Are You Saying Yes or No to Your Spouse?

by Dana Boyle on February 29, 2012

I was cleaning the kitchen and prepping for dinner and admiring to myself how wonderful our marriage is, especially lately, and how much I enjoy when things are going great with my husband.

I noted how I had done several things just for him that day:  I went to the post office for stamps that he asked for, I made a special trip to Walgreens for Excedrin because it’s the only thing that works for his headaches and we are out, and I washed his work pants even though I wouldn’t otherwise have any laundry to do today for myself because I know he needs them, and now I was making dinner that I knew he liked so he’d have something nice to eat when he got home through the snow after a stressful commute.    When I noticed those things, they felt light.  They felt loving.  I wanted to do them for him.  I was “going out of my way,” but it felt good to do for him.

I have noted other days in our marriage where I might have been overwhelmed, stressed, and “going out of my way” for my husband felt heavy and burdensome, like just one more thing I had to do that day that I didn’t have time for, that took time out of what I needed to do, that wouldn’t be appreciated or noticed.

Then I quietly asked myself what the difference is.

Why was it heavy at one point, and light at another?  What is different about our marriage in this light state that feels loving and easy?

What is making me feel like saying yes and doing anything my spouse needs or asks for right away, without it making me feel put upon or overwhelmed or underappreciated?

I feel a lot of YES coming from him these days.

I also notice I’m giving a lot of YES to him these days.

We are both saying yes to each other about everything.

Remember when you fell in love and your relationship was so light and easy and you wanted to do special things for your spouse just because it felt good to make them feel cared for and special?  You might have taken an hour to write them a love letter or stopped off and bought them a thoughtful gift or snuck their car for a repair when they were sleeping.  None of it felt like a chore at all, did it?

You felt that way because everything about your spouse made you say yes back then.  Their smile, their voice, their dreams, what they wanted to do on a Saturday night, how they made the bed, their touch, their phone calls and emails…everything they did and everything they were was a big fat green light to you in those falling in love days.

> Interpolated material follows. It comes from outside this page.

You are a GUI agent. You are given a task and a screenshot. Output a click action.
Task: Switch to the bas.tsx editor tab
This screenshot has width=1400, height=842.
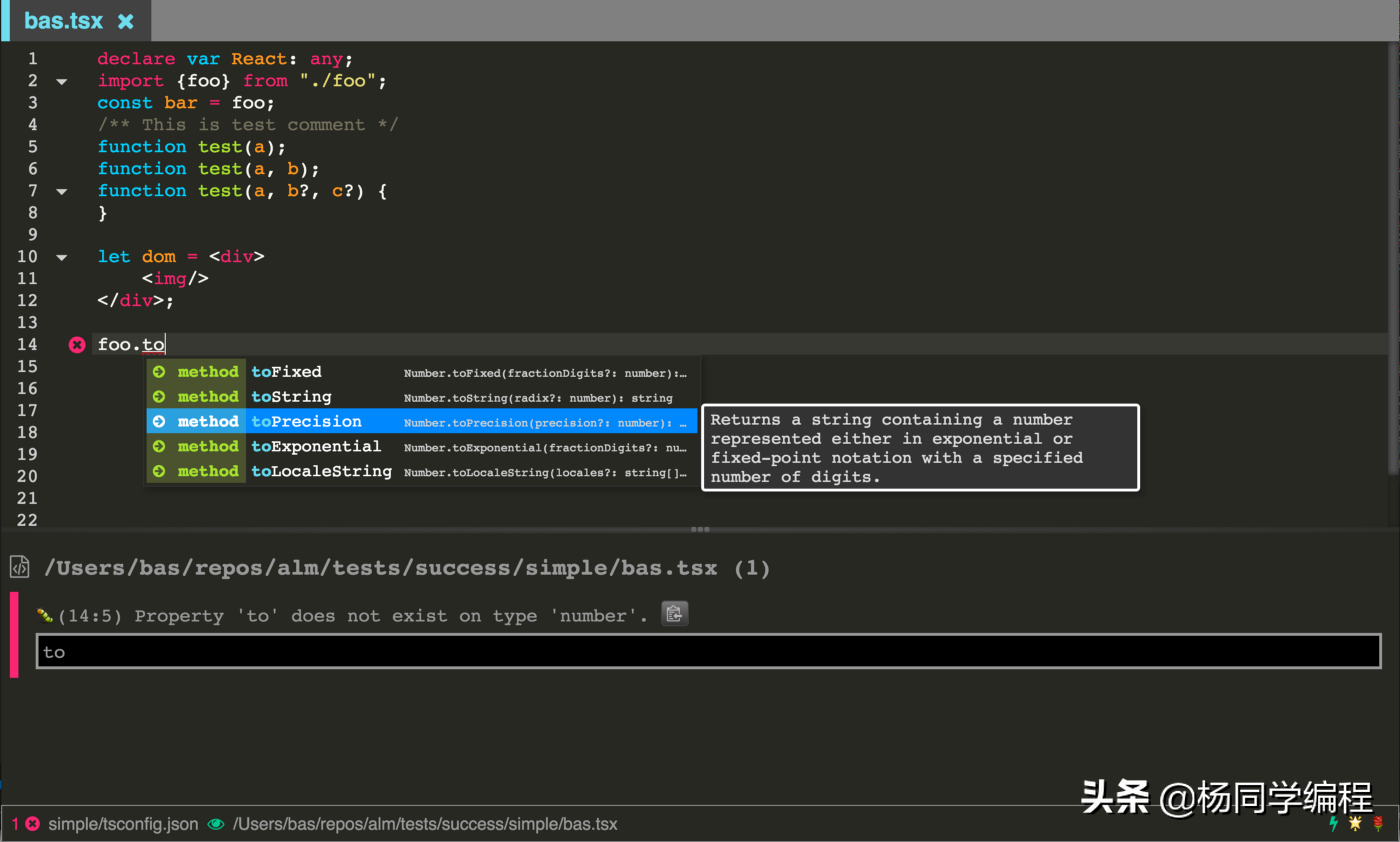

Are you saying yes or are you saying no to your spouse?  Do you say no more than you say yes?  Do you even know it when you’re saying no?

You say yes to your spouse when you smile and acknowledge them when they walk into the room.  You say yes to your spouse when you put a hand on them when they sit down next to you to relax.  You say yes to your spouse when you don’t change the channel when they’re watching something on TV that they enjoy, even when you really don’t – because you want them to enjoy something and relax.  You say yes to your spouse when they touch you and you touch them back.  You say yes to them when they have an idea and you really listen and try to see their point of view.  You say yes when you compliment something they did for you or for your family.  You say yes when you acknowledge how they feel, even if you don’t understand it.  You say yes when you laugh at something with them or at a joke they make.   You say yes when they extend an olive branch and you accept it.  You say yes when you back them up.

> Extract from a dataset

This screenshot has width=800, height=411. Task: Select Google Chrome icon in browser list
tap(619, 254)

There are so many ways we say yes and just as many that we say no, if we’re in a state of resistance in our marriage.

Do you keep your face down looking at your phone or laptop when your spouse walks in the room?  Do you text while you’re having dinner together?  Do you work late every night?  Are you annoyed at every little thing they do?  Do you ignore them, or worse – pull away, when they touch you?  Do you contradict and argue with everything they say?  Do you neglect the things that are important to them?  Do you tune out when they talk to you?  Do you shut them out of your day to day life, not sharing things with them?  Do you talk negatively about them to them or to anyone else?  Do their jokes fall flat?  Do you get angrier when they try to diffuse a situation with humor?  Do you leave them holding the bag in all the rough situations?

Those are just a few examples, but my point is that I’m noticing that the key ingredient to things going smoothly and to feeling light and easy in my own marriage seems to be saying yes to each other more than we say no – a lot more than we say no.

If I had to guess, it’s like they say about negative comments or feedback.  For every criticism you give your spouse, there should be ten compliments or you will erode the trust and love between you and start to create resentment.  I bet it’s just like that with saying yes versus saying no.  When that balance gets tipped the dynamics change.

Marriage is a lot easier when you say yes 10 times for every no.

I challenge you to see how this works in your marriage and let me know if you experience the same thing.

I challenge you to notice how you are saying yes and how you are saying no to your spouse, and how often you do.  Then ask yourself whether you think that has anything to do with the state of your marriage at the moment.  I bet it does.